The Deflation of Deflation

There is increasing complacency over the possibility of deflation.

The technological revolution over the past few decades has resulted in incredibly valuable data becoming readily available. One of the best sources is Google Trends where you can investigate the search engine for results on what people are looking for. It frequently provides useful insights.

The chart below shows an index level for searches on the word “deflation.” It graphically illustrates how deflation has been viewed as less and less of a threat over the past 13 years. Searches for deflation on Google skyrocketed as the Global Financial Crisis tore through the world back in 2008. Then, of course, the Federal Reserve stepped in with its counterfeiting money program (known as Quantitative Easing) and the immediate threat was viewed as receding.

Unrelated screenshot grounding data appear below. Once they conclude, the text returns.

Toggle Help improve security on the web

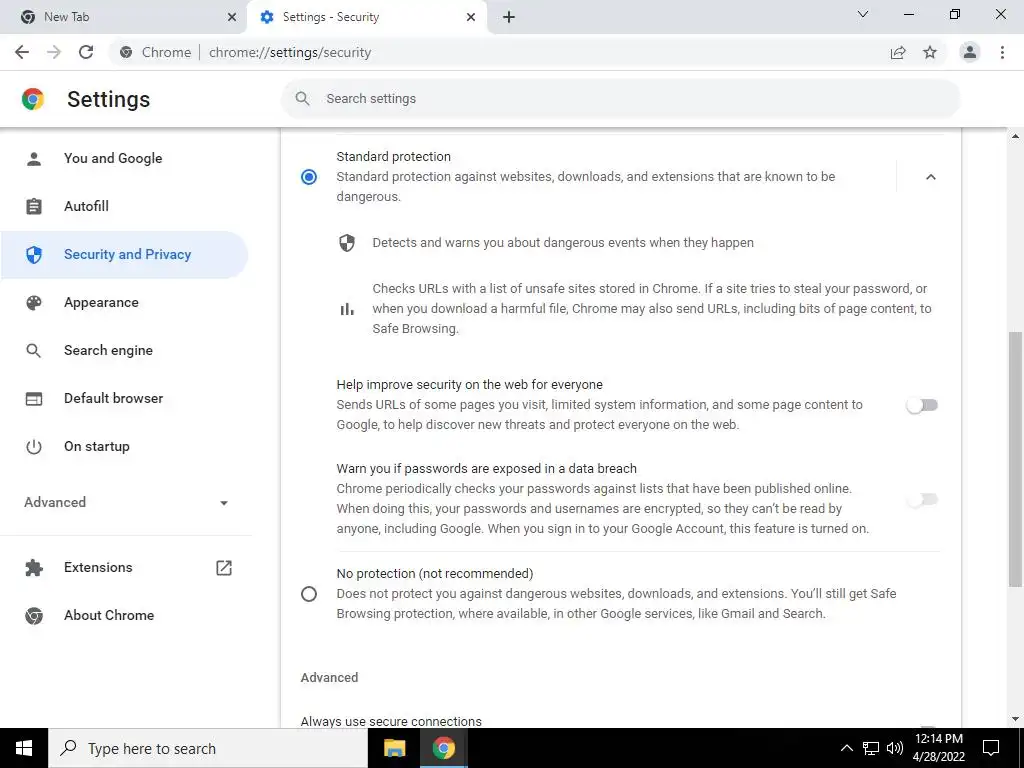pos(922,406)

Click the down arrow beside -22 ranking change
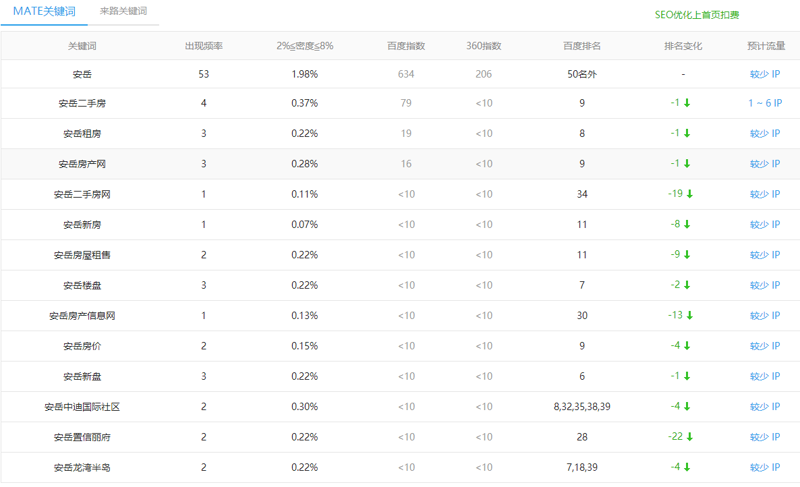(x=690, y=437)
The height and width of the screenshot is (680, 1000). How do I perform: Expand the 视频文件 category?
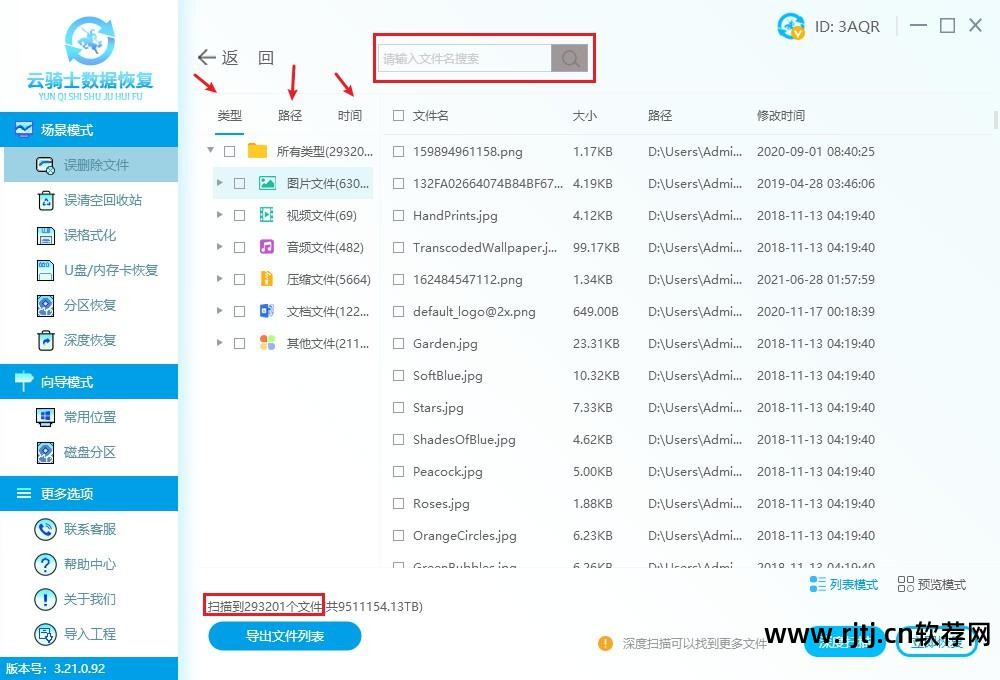point(220,215)
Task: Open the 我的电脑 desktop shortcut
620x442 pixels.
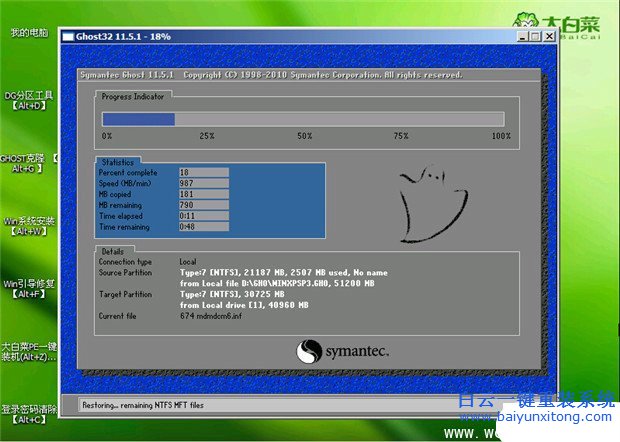Action: [28, 32]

The next big spike in deflation searches came in 2010 as the stock market puked on the so-called Flash Crash, a violent but brief collapse. However, the level of concern over deflation as measured by Google searches was below the previous spike peak.

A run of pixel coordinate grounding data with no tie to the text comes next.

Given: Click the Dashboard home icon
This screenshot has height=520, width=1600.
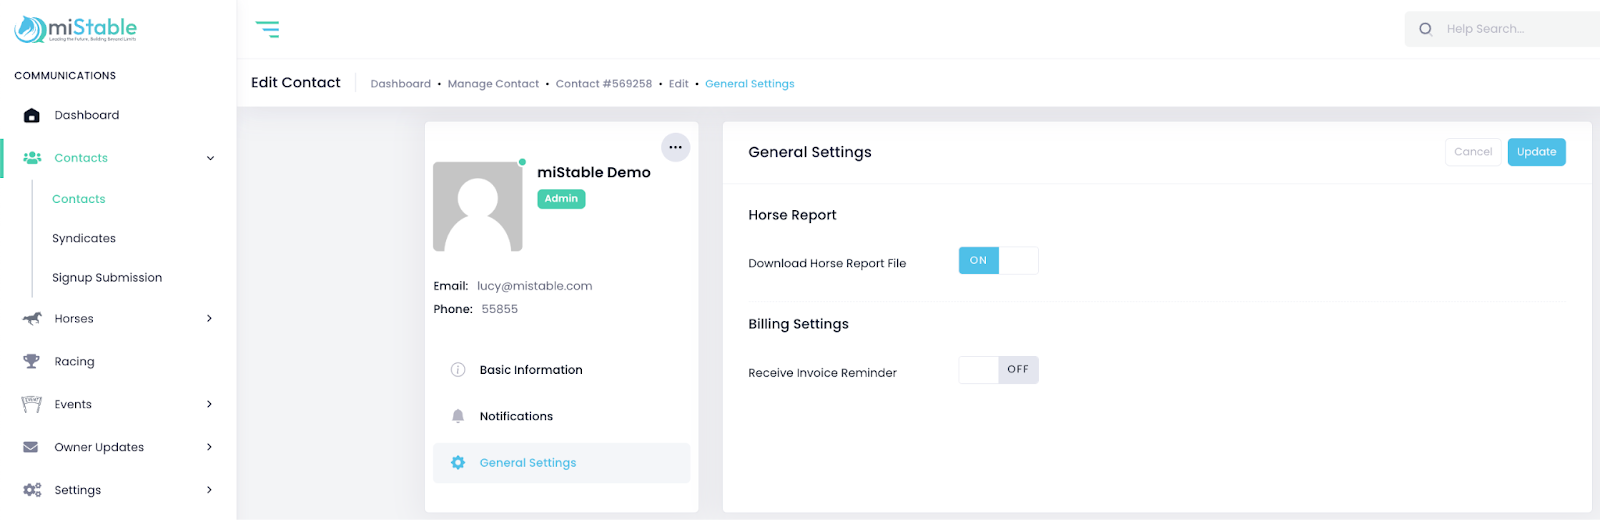Looking at the screenshot, I should point(32,115).
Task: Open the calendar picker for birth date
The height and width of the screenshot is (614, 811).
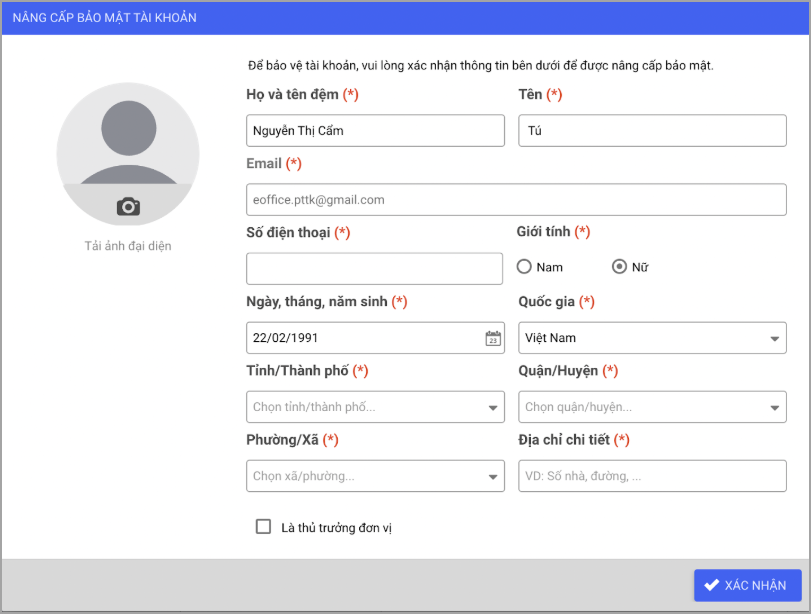Action: point(492,338)
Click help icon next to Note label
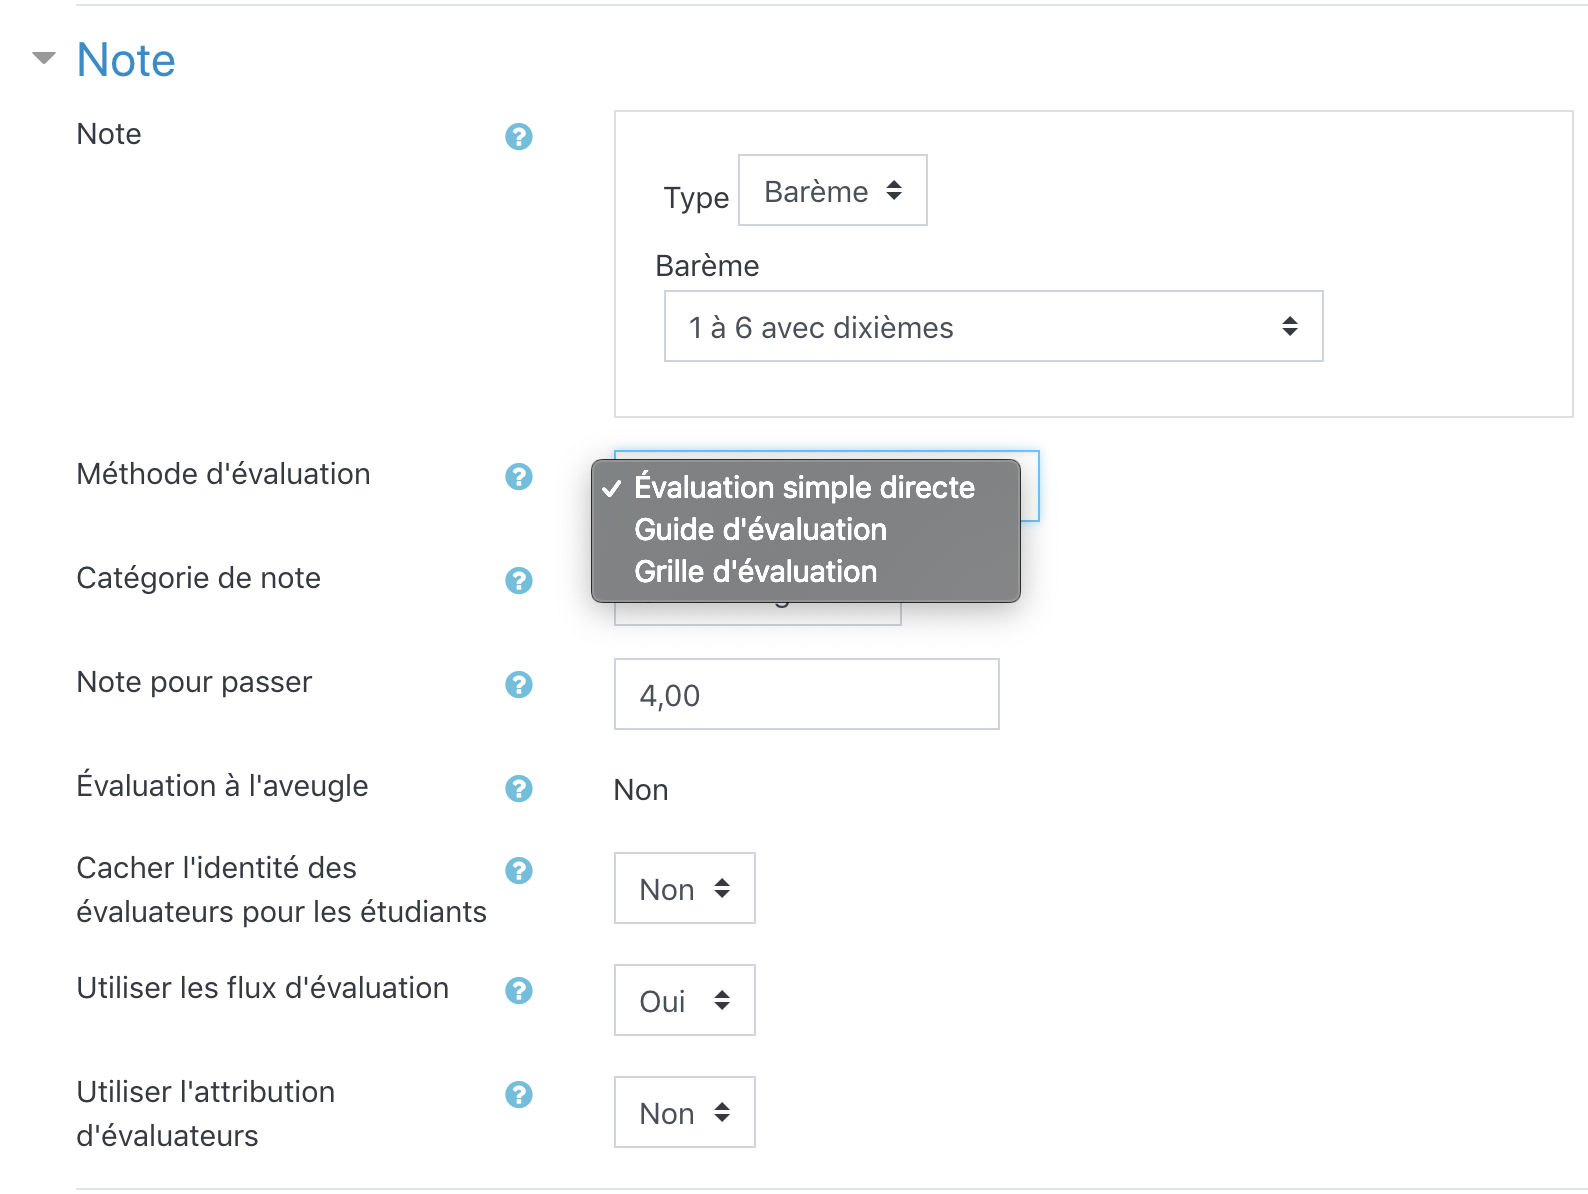The image size is (1588, 1194). pos(518,136)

Crude oil plunged during 2014, falling below $50 per barrel in January 2015. This coincided with another flurry of interest in deflation but, again, it failed to reach the previous peak of concern. Finally, when World War C started (aka the Covid pandemic) and stock markets crashed, there was renewed interest in deflation. However, it was just a blip compared with 2008.

What does this tell us?

One way of interpreting this data is that people now do not see much threat from deflation. The Global Financial Crisis was undoubtedly a shock to most people (although not Elliott Wave International) and the response by the Fed was viewed as saving the financial system from collapse. Subsequent stumbles in the stock market and the economy have been met with at least the threat of more QE, culminating in the “all-in” historic surge in money printing at the outbreak of World War C.

Our view is that central banks such as the Fed did not save the world in 2008 or, indeed, now (or, ever for that matter). At this juncture, social mood is so near peak-positive that people believe the Fed will never ever allow the stock market to decline, and deflation is hardly a consideration. Chairman Powell’s recent testimony before Congress was nothing short of a mutual lovefest between the two entities. (

If our view on the stock market is correct, we expect interest in deflation to boom, perhaps as soon as this year.